Hoffman, a partner at the venture capital firm Greylock, made the comments during a This Week in Startups podcast episode released on Wednesday.

The way he sees it, artificial intelligence is advancing at such a pace that we’ll “have a personal assistant for any professional informational task [within] 2 to 5 years.” The change will occur in any role where something is done with information: “I process information, you do something with it—make an investment decision, write a memo, write a prescription, something like that.”

Not that A.I. adoption will be even across sectors, he added: “Now, what the adoption will look like, will it be useful to essential, there’s a variety of things—but as an amplifier, as amplification intelligence vs. artificial intelligence, it is off-the-charts amazing.”

Hoffman, as an early investor in and advisor to OpenAI—the company behind A.I. chatbots ChatGPT and GPT-4—has thought more than most about the implications of the technology. He recently published a bookImpromptu: Amplifying Our Humanity Through AI—co-written by GPT-4.

+-------+

> **PROBLEM 1**: Summarize the passage about Hoffman's views on A.I. in two sentences.
> **PROBLEM 2**: Write the next part of the passage about Hoffman's views on A.I., picking up after its final sentence.
These records have no connection to the passage about Hoffman's views on A.I.

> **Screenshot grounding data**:
+-------+

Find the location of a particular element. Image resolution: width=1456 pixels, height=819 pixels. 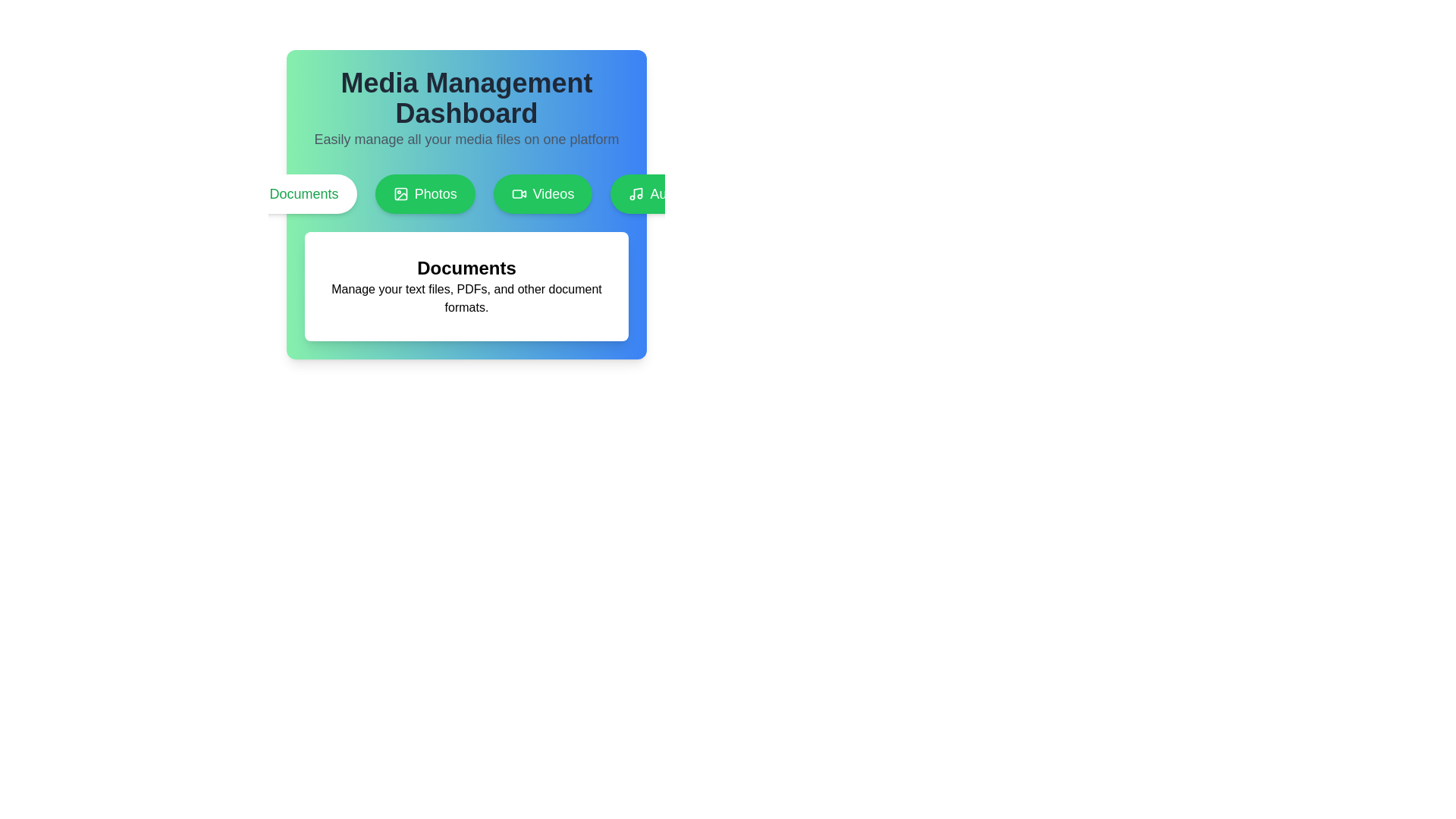

the header text element, which serves as the title for the interface and is positioned above the tagline is located at coordinates (466, 99).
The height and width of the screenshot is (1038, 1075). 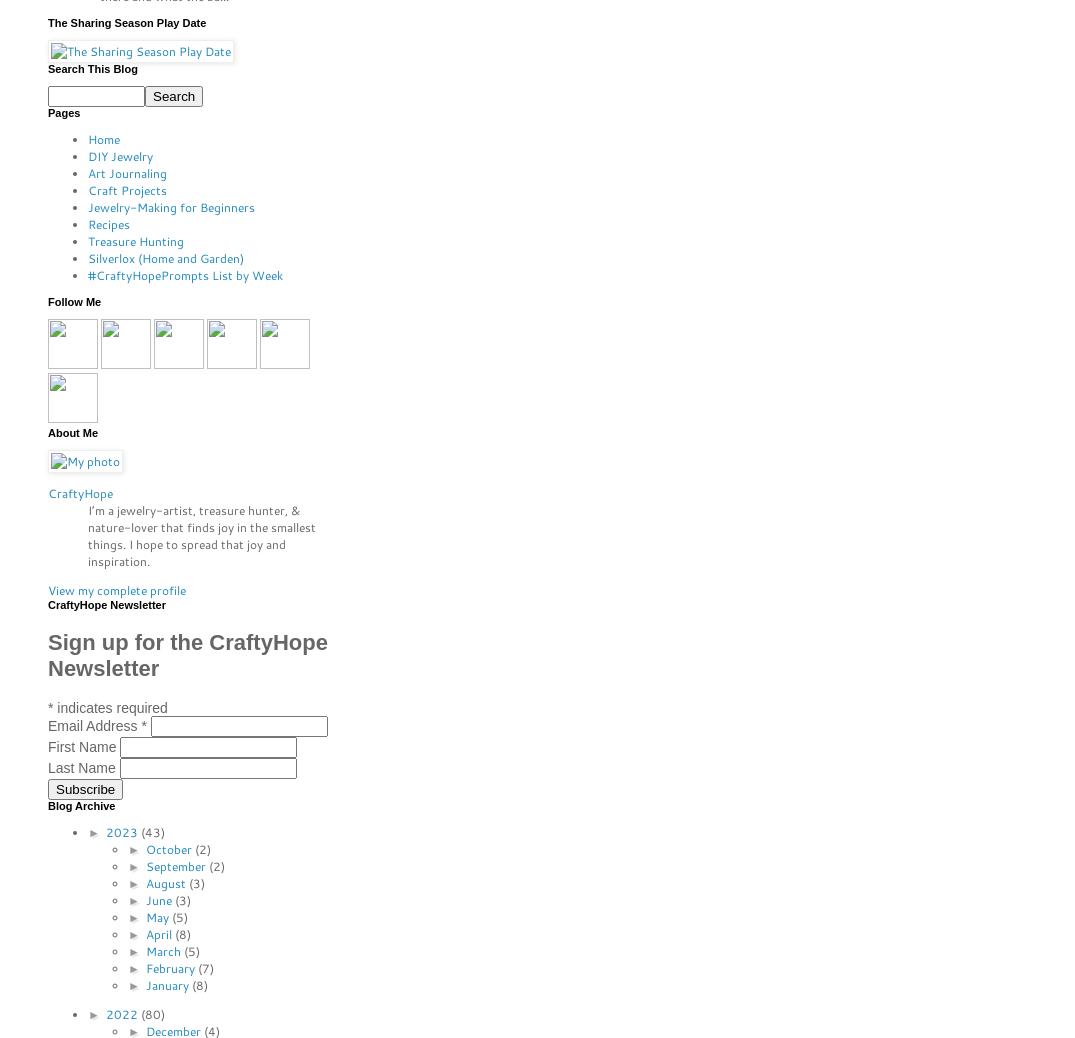 What do you see at coordinates (81, 804) in the screenshot?
I see `'Blog Archive'` at bounding box center [81, 804].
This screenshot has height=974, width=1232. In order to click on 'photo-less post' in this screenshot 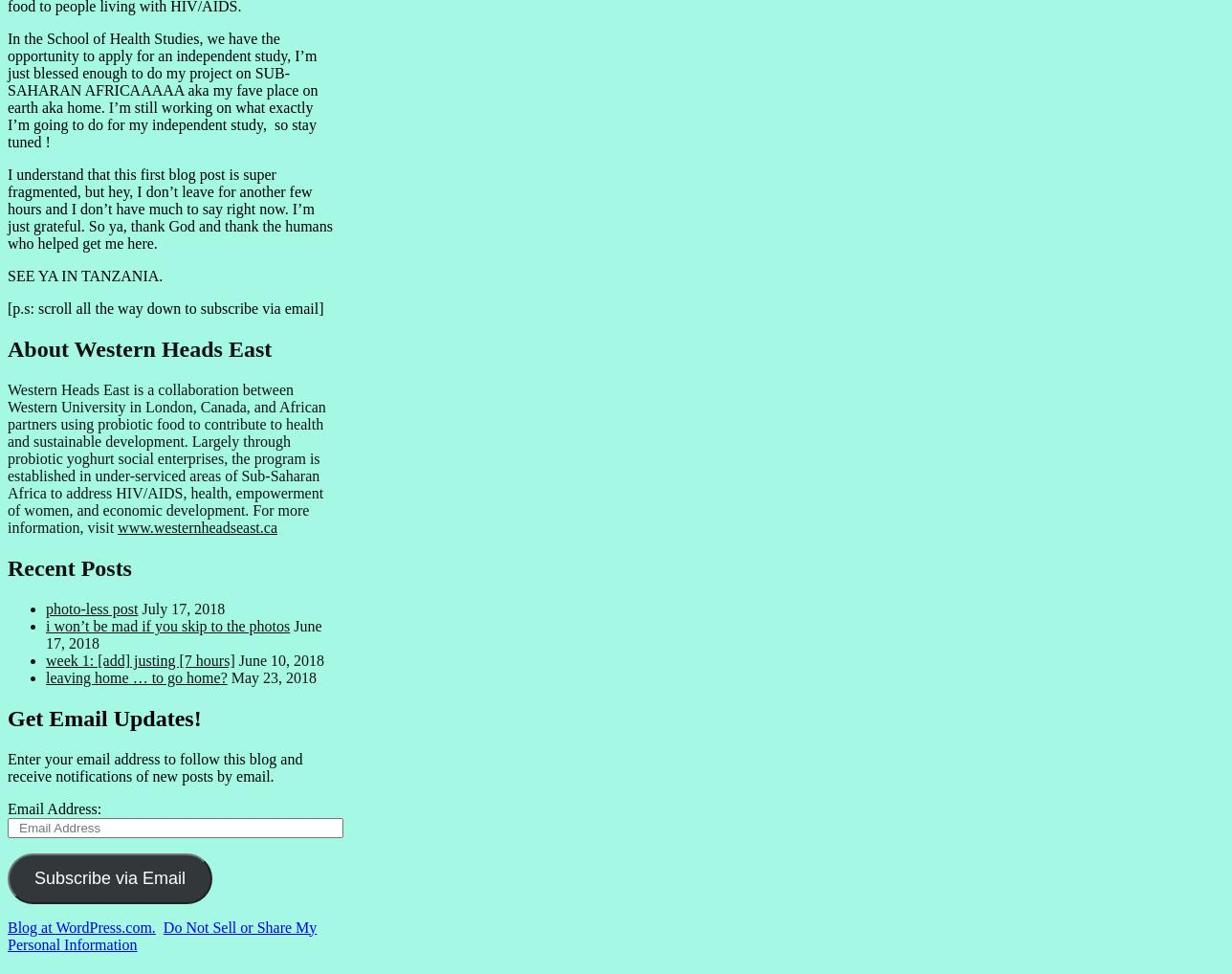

+-------+

> **TASK OUTPUT 1**: On a This Week in Startups podcast episode, Greylock partner Hoffman said that within 2 to 5 years A.I. will provide a personal assistant for any professional task involving information, though adoption will not be even across sectors. An early investor in and advisor to OpenAI, he called the technology off-the-charts amazing as an amplifier.

> **TASK OUTPUT 2**:
Hoffman is optimistic about A.I.’s impact on humanity but isn’t oblivious to fears that it will be used to do work currently performed by white-collar professionals.

Judging by the musings of IBM chief Arvind Krishna, using the “personal assistant” that Hoffman mentioned might become more mandatory than optional.

Krishna wrote in a recent Fortune op-ed, “We must start preparing the workforce for collaboration with A.I. tools.” The tools will “tackle the kind of tasks most people find repetitive, which frees up employees to take on higher-value work.” 

Whether the technology “frees up” workers or makes them redundant is up for debate. Krishna recently said IBM will slow or suspend hiring for back-office jobs. “I could easily see 30% of that getting replaced by A.I. and automation over a five-year period,” he said. (Bloomberg estimated that would translate to more than 7,000 lost jobs, though IBM later clarified to Fortune that instead of a blanket hiring pause the company would be “very selective” about hiring for jobs that aren’t client- or technology-focused.)

The employees who survive A.I.-fueled workforce reductions could be the ones who learn how to best work alongside technology. 

“I’m of the mind that A.I. isn’t going to replace people, but people who use A.I. are going to replace people,” Kara McWilliams, head of ETS Product Innovation Labs, which offers educators a tool that can identify A.I.-generated answers, told the Financial Times earlier this year.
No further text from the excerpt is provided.